## Begin DATA ROWS
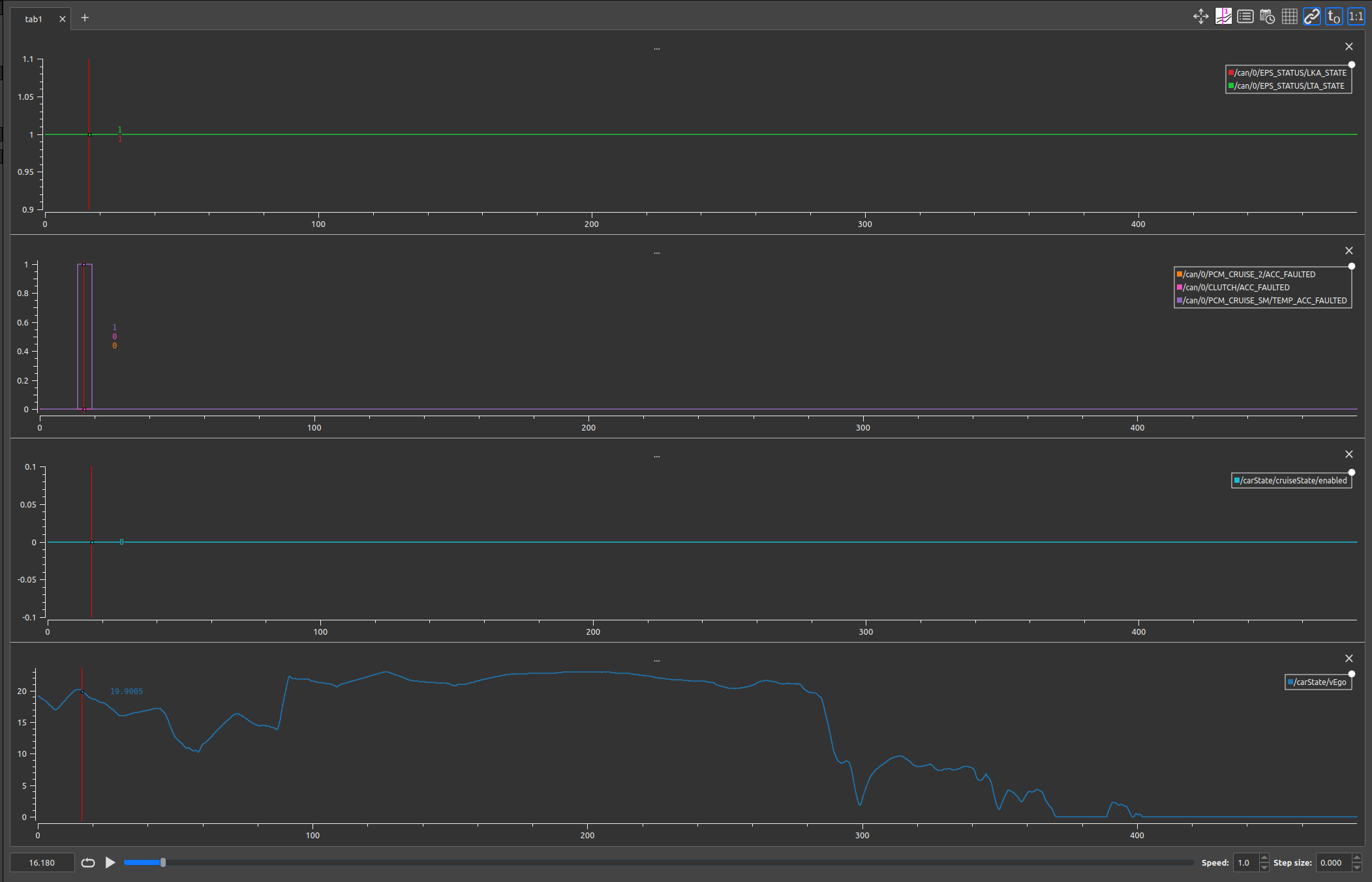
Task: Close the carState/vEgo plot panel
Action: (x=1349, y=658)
## End DATA ROWS
## Begin DATA ROWS
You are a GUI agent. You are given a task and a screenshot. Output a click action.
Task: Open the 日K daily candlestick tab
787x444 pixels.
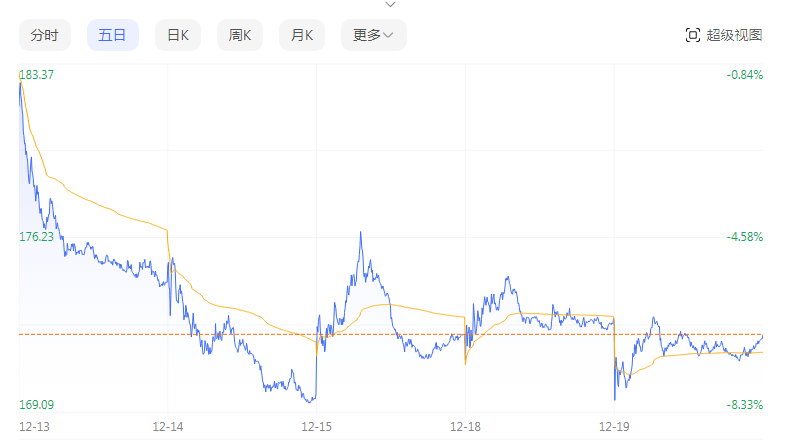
## End DATA ROWS
GOAL: Lay out the lines of the material starting at the one containing "You are a GUI" and ending at the one containing "787x444 pixels.", both included, as a JSON list of strings with one string per line and blank lines omitted.

ANSWER IN FULL:
[
  "You are a GUI agent. You are given a task and a screenshot. Output a click action.",
  "Task: Open the 日K daily candlestick tab",
  "787x444 pixels."
]